Just curiosity: are there any glyphs that lack a single codepoint representation, where one of the joined codepoints is an ASCII character? (That only helps after normalization, of course.)

Yes. ASCII uses \b as the combining character mark which is a convention that's always been widely supported by typesetting programs such as less and nroff. For example, A\b_ is A̲, and you can do the same thing with apostrophe and tilde for accent marks. There's also UNICODE emojis where two codepoints in sequence get joined together as a single glyph. Never underestimate the creative ways text can be used, or that standards just codify a long history of practices.

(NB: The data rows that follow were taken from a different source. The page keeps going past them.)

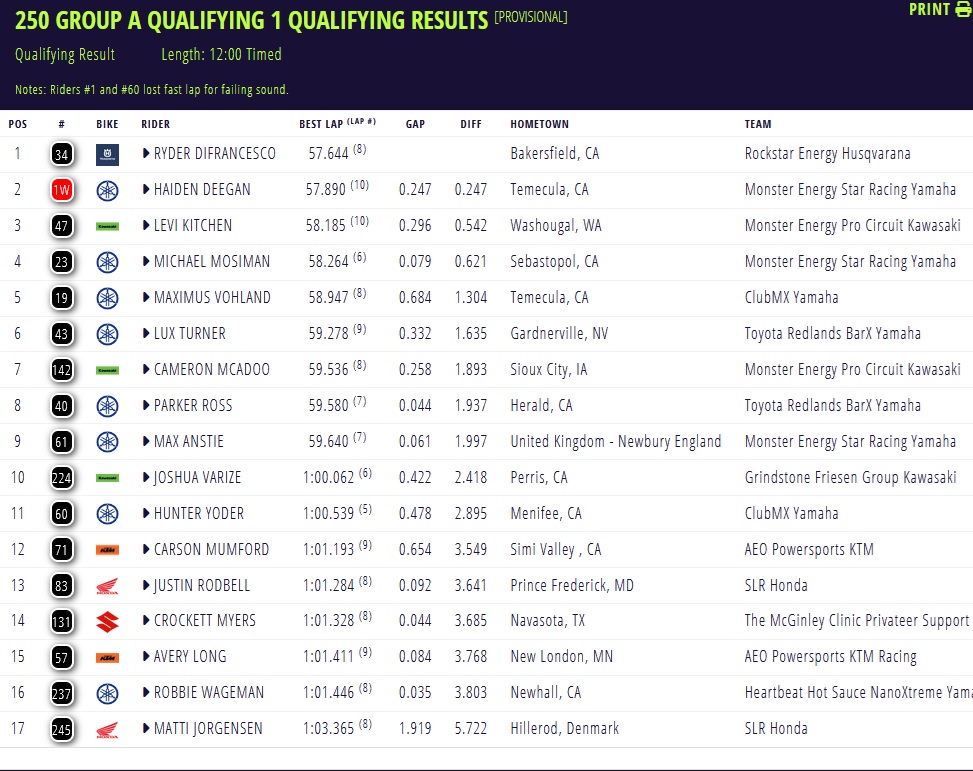Click the RIDER column header
The width and height of the screenshot is (973, 771).
pos(155,124)
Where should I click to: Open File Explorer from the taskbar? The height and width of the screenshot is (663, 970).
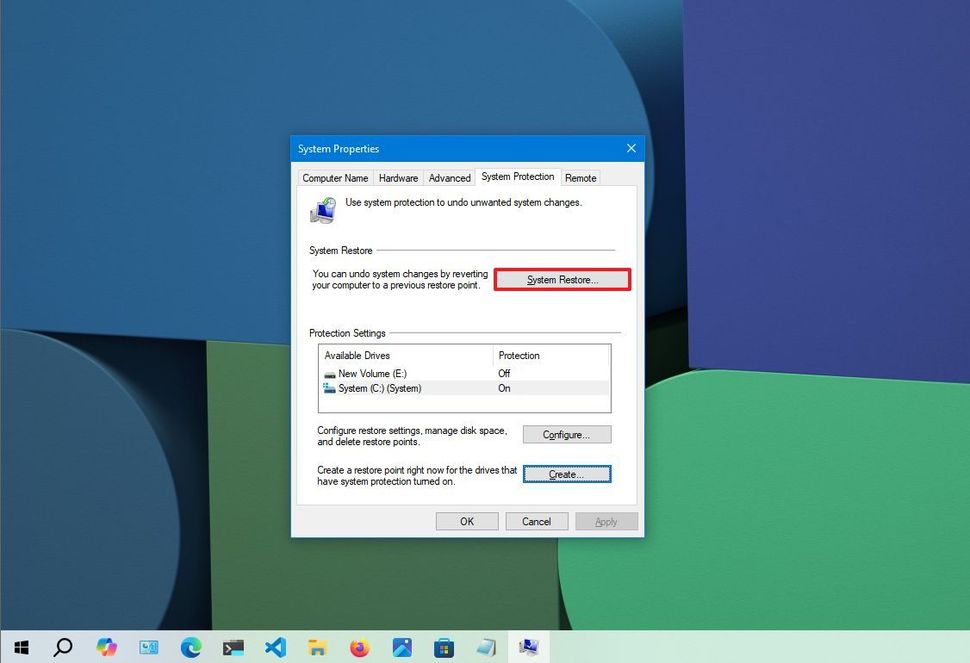click(317, 647)
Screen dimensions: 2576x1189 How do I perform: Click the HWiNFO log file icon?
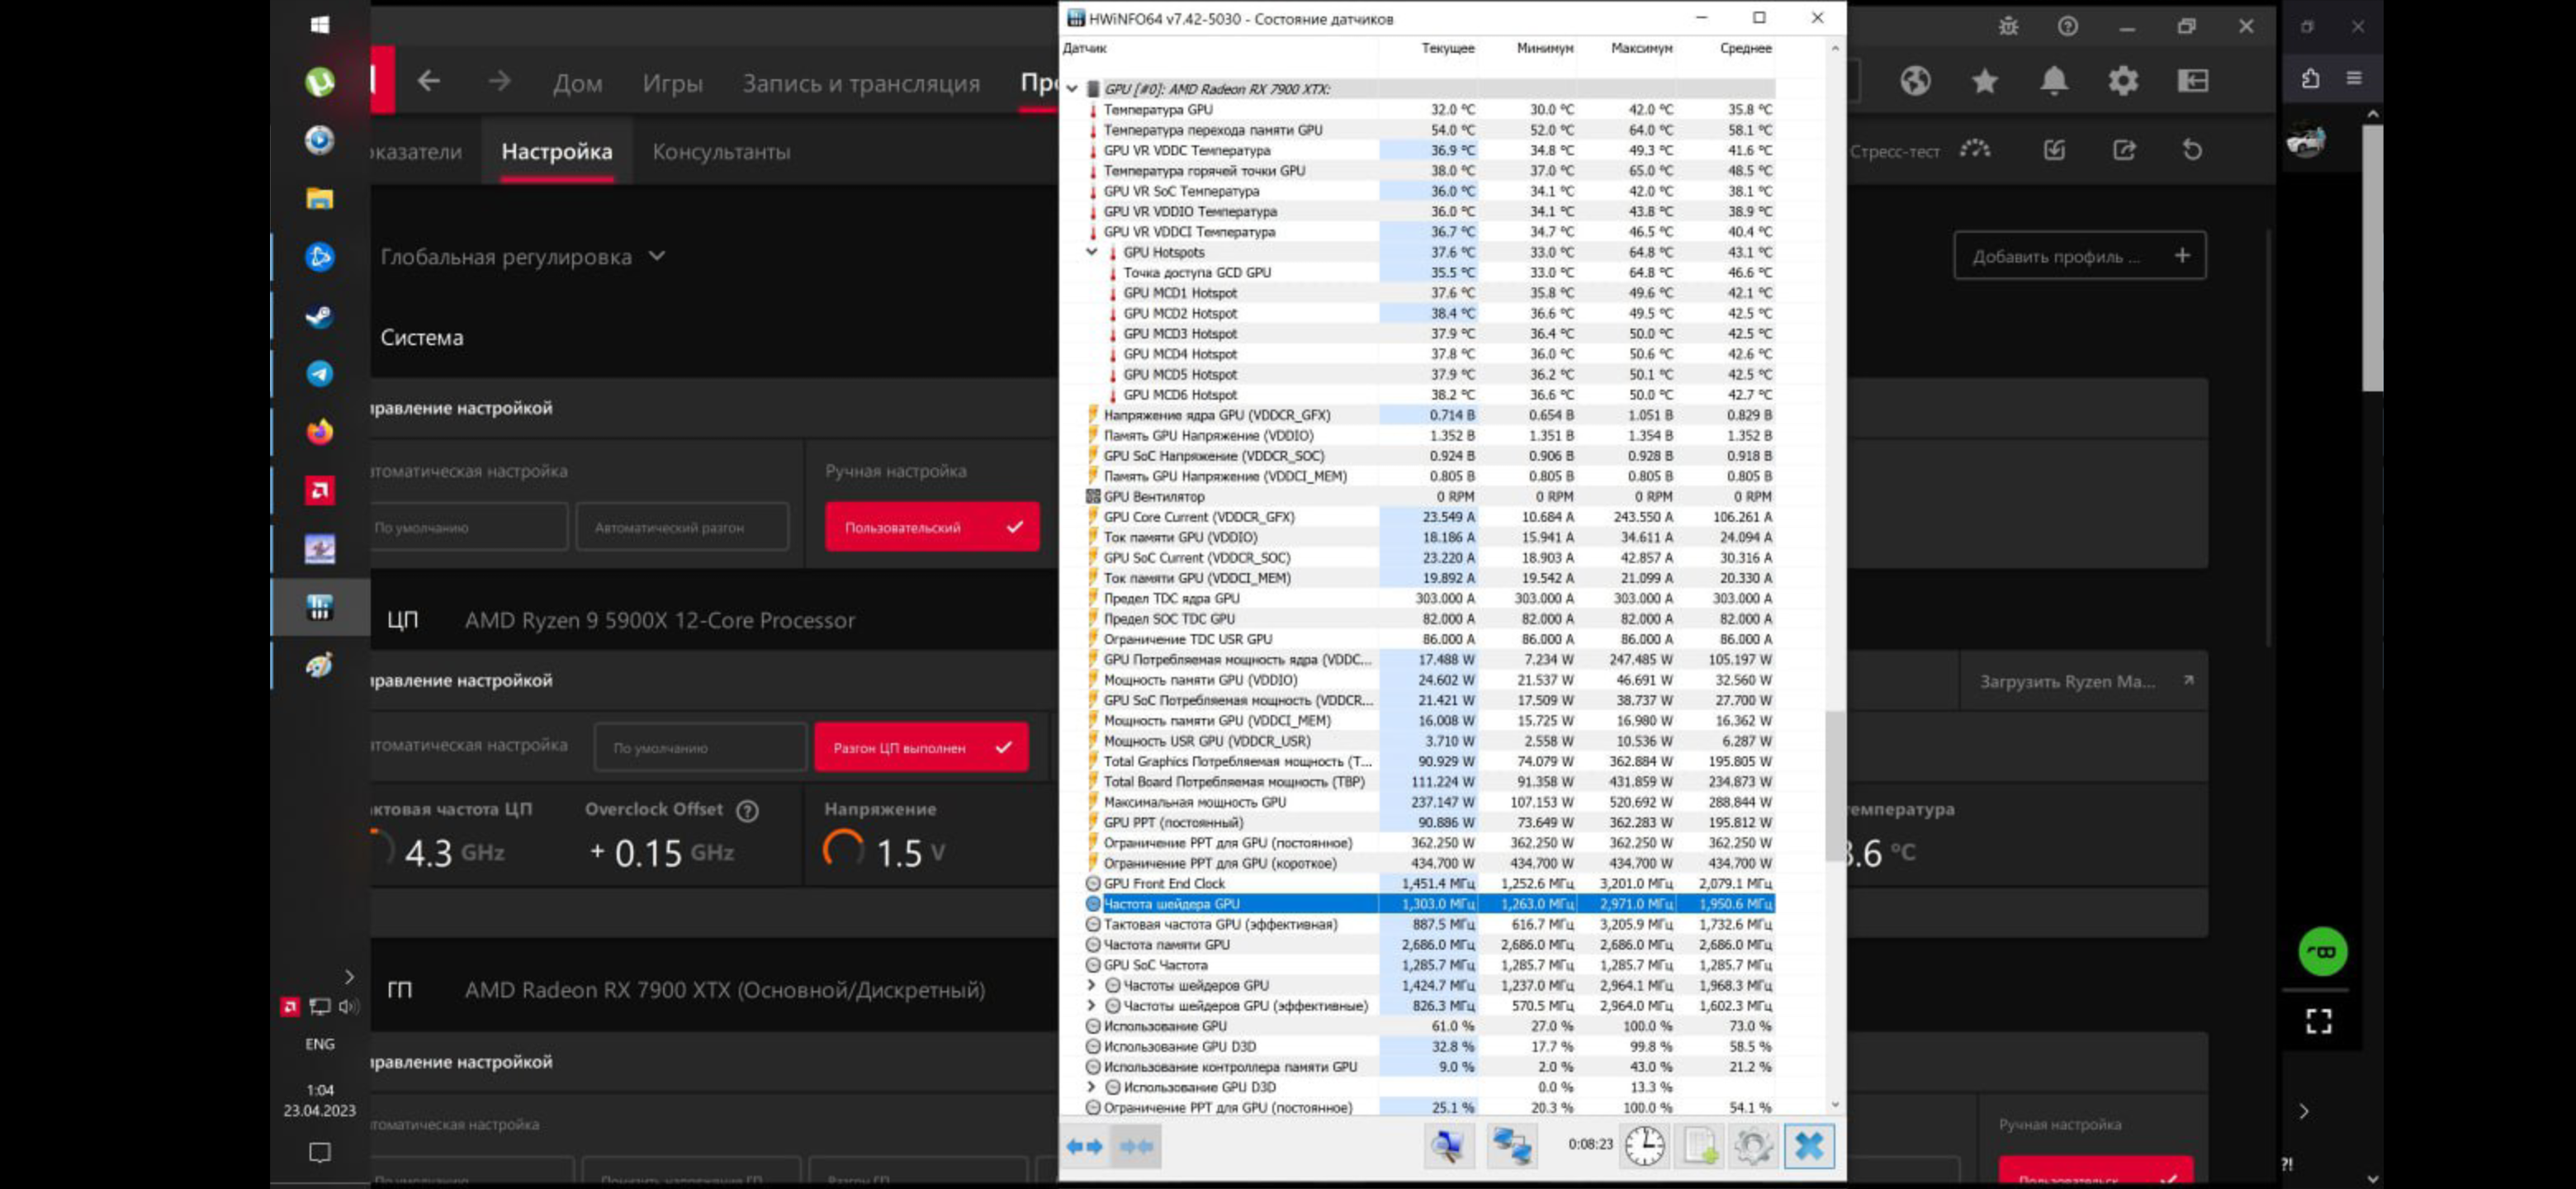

Er, I was asking about unicode joining, not this roff \b thing. Sorry for the confusion. I'm aware that multiple-codepoint unicode glyphs exist; I'm asking if any of those involve a codepoint in the ASCII (1-127) range which cannot be normalized to a single codepoint (e.g., e + ' normalizes to a single codepoint é).
Of course. Take for example mͫ (m+m) there's no way to represent that as a single codepoint. Combining marks can also be overlaid multiple times, e.g. m͚ͫ (m+m+∞) so the number of glyphs you can create is limitless. There's only a tiny number of the combinations that are possible which have a tinier normalized form. The new UNICODE combining marks work by almost exactly the same principles as the \b ASCII combining mark. That's why I mentioned it earlier.
In what data format or programming language is 'e' a delimiter? One situation is floating-point constants, where 'e' is a delimiter indicating the exponent. However, if an é occurs in the middle of such a constant, whether as a single code point or a combined character, that is an error. The 'e' must be followed by an optional sign and one or more decimal digits.

The ISO C library string handling stuff is for systems programming, not for scanners and parsers for natural written language.